Less plastic? The floriculture industry has accepted the challenge!19 December 2019
Transport packaging like plastic plant trays are needed to transport our flowers and plants. But we can reuse or recycle them. That way, we can work on reducing our plastic waste. This year, we signed the Plastic Pact. What does that mean exactly? Read about it in this article.
"Plastic is very useful, particularly in our industry," Jacco Duindam (Royal FloraHolland) begins by saying. "We just have to make sure it doesn't end up in the environment. That's why we should find an even better way to handle our transport packaging."
This year, Royal FloraHolland joined the Plastic Pact. We did that along with over 75 other companies and organisations. Reducing plastic is something we cannot do alone. It requires collaboration. We have found that collaboration in the Plastic Pact. "Everyone understands the importance of reducing plastic. Both in and outside of the floriculture industry. Therefore, more and more companies and organisations are participating."
On the right track
Royal FloraHolland has taken on this challenge for its own transport packaging. We have already achieved two of the four objectives set by the Plastic Pact for 2025. We are working hard to achieve the other two. What challenges do we still face?
First, we have to reduce the amount of plastic we use for transport packaging. In 2025, that has to have been reduced by at least 20%. "For our transport packaging, we have three options. We make the plastic plant trays lighter, we use multi-use plant trays more often, or we make plant trays from non-plastic materials," Jacco Duindam explains. Royal FloraHolland will look into the options and advise growers and buyers. "Everyone should make their own decisions. But sharing knowledge shows the effects of your decisions." Furthermore, the prices of multi-use trays and buckets were reduced at the start of 2019. "That encourages growers and buyers to opt for those trays and buckets."

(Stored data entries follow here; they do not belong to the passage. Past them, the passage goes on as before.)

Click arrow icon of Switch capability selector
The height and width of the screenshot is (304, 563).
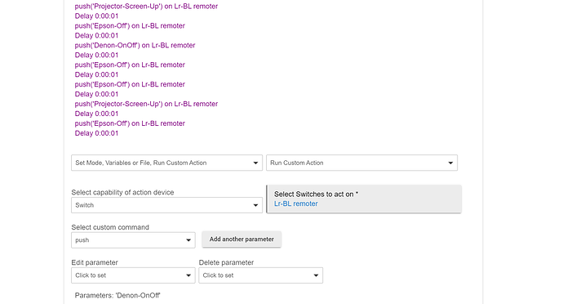(x=255, y=205)
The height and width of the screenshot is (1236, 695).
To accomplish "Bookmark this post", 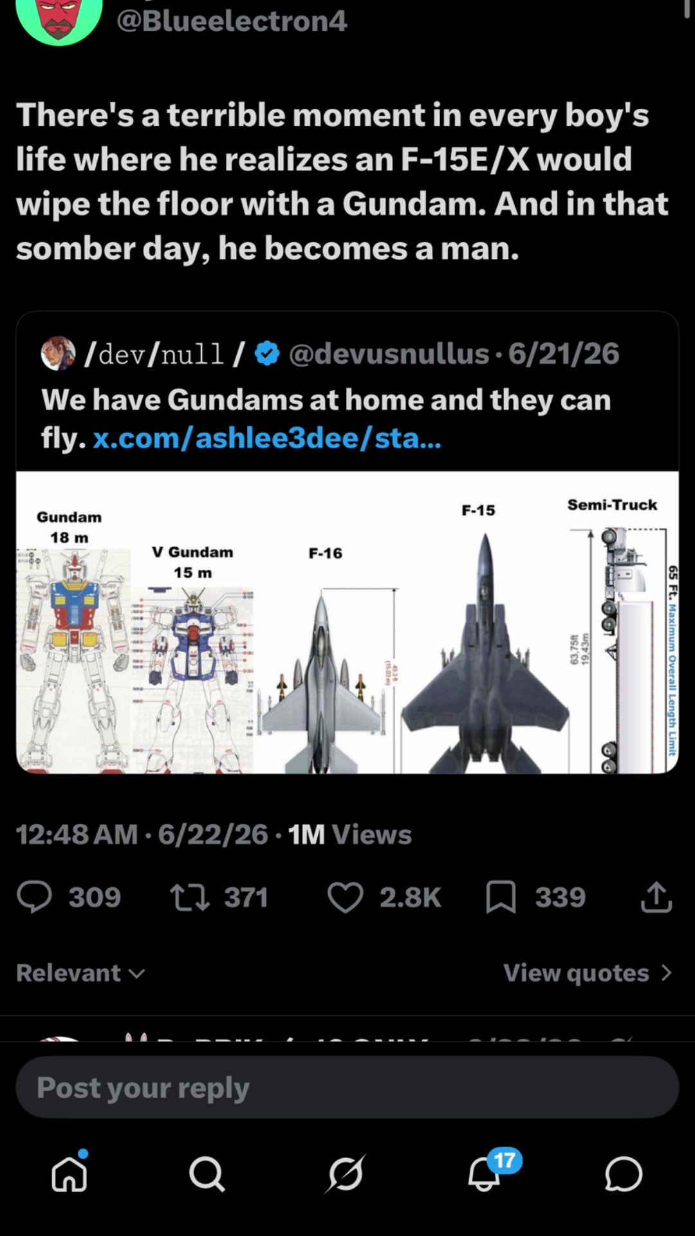I will tap(501, 897).
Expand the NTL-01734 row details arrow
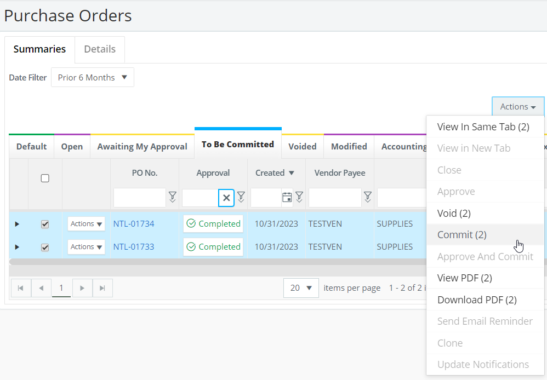This screenshot has height=380, width=547. [17, 223]
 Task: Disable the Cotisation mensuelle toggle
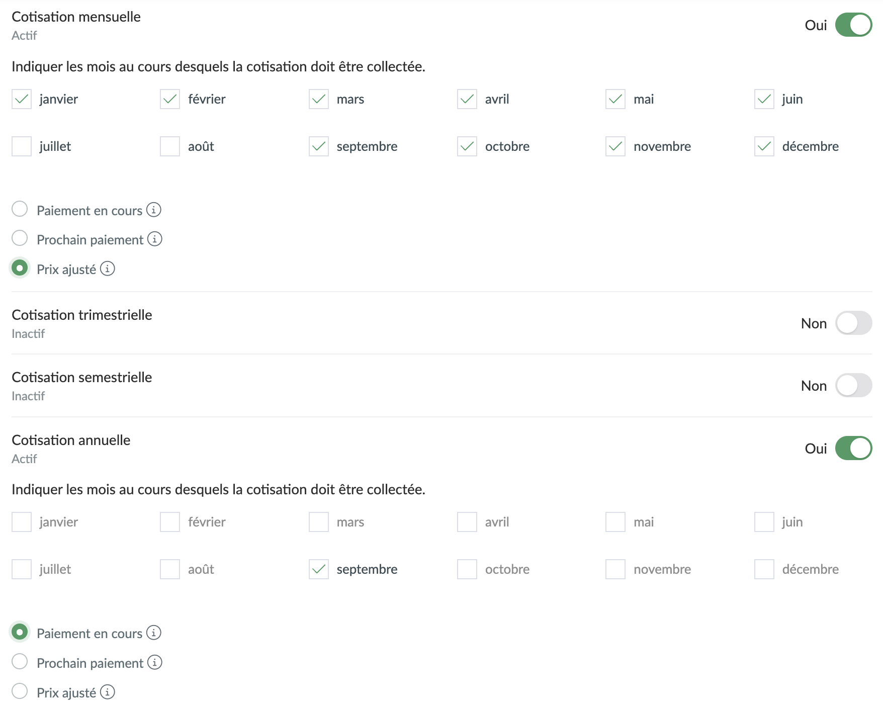point(853,25)
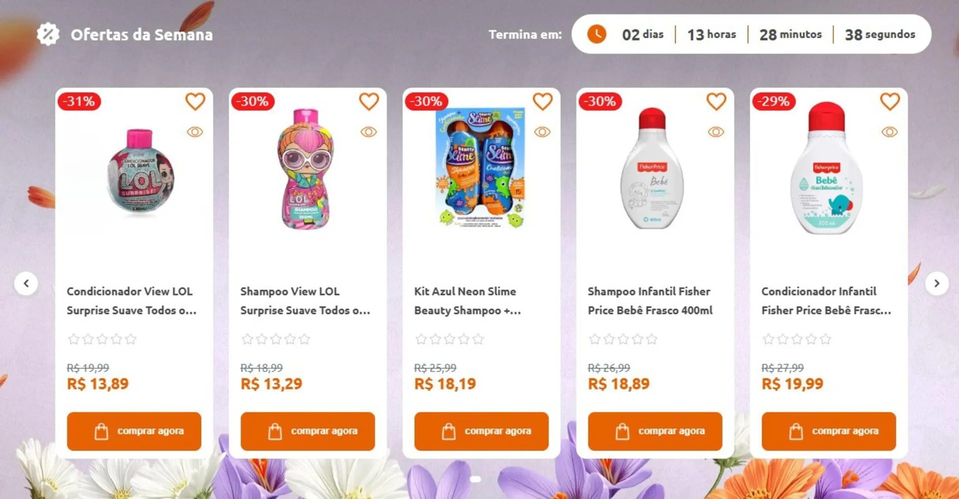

What does the Plastic Pact entail?
And the second challenge? Currently, 50% of our single-use trays are recycled. But we must and can do better. We need to bring that up to 70% in 2025," Jacco says. To do so will require collaboration with other parties. Because once plants are in a supermarket or garden centre, you don't know what happens to the plant trays. "That's what's great about the Plastic Pact. All the major supermarket chains are also participating." Jacco goes on excitedly: "The Plastic Pact is a way to start a conversation with those supermarkets. How can we work together to make sure those single-use plant trays are recycled or to ensure that people opt for multi-use trays?" We are also having that conversation with Tuinbranche Nederland - the association for garden centres. Jacco: "Everyone sees the benefits of sustainability. With the Plastic Pact, we have the same objectives as the supermarkets and the garden centres and we can really accomplish something. That is done e.g. by no longer giving consumers single-use plastic plant trays. That will pay off in any case. Because reusing and recycling these trays also makes money."
Jacco believes many growers and buyers are already reducing their plastic. In his experience, they are motivated to tackle this challenge with both hands. "Usually, it's not a question of whether we should do this, but how. And we are happy to help with that. We really have to do this together. For smart and efficient use of plastic, for a good future."
About Plastic Pact
The Plastic Pact is an initiative of the Ministry of Infrastructure and Water Management. Arnoud Passenier works as a Programme Manager of Circular Economics at this ministry. He says:
"Many parties were already working to close the plastic cycle.
Connecting those parties will enable us to achieve more in a
shorter amount of time. Now, parties from the whole chain are
participating. That includes packagers and waste disposal
companies, but also all major supermarkets, McDonald's, Starbucks
and Dutch Railways. The big added value of the Plastic Pact is
connecting these parties.
That also applies to the floriculture industry. Growers are a link in the chain. It's hard to accomplish something by yourself. But you can by working together with other links in the chain and by reaching agreements. We are handling our resources in a smarter and more efficient way. Together, we are planting the seeds for an entirely circular economy. This way, we can all work towards a blooming future!"
What about the product packaging we use in the floriculture industry? What will the Plastic Pact objectives mean for things like flower sleeves and plant pots? Royal FloraHolland is working with users to explore the options. Is all the product packaging we use really necessary? And if it is, can we make an industry-wide agreement to only use materials that are fully recyclable? That will enable us to achieve the objective of having 100% reusable materials.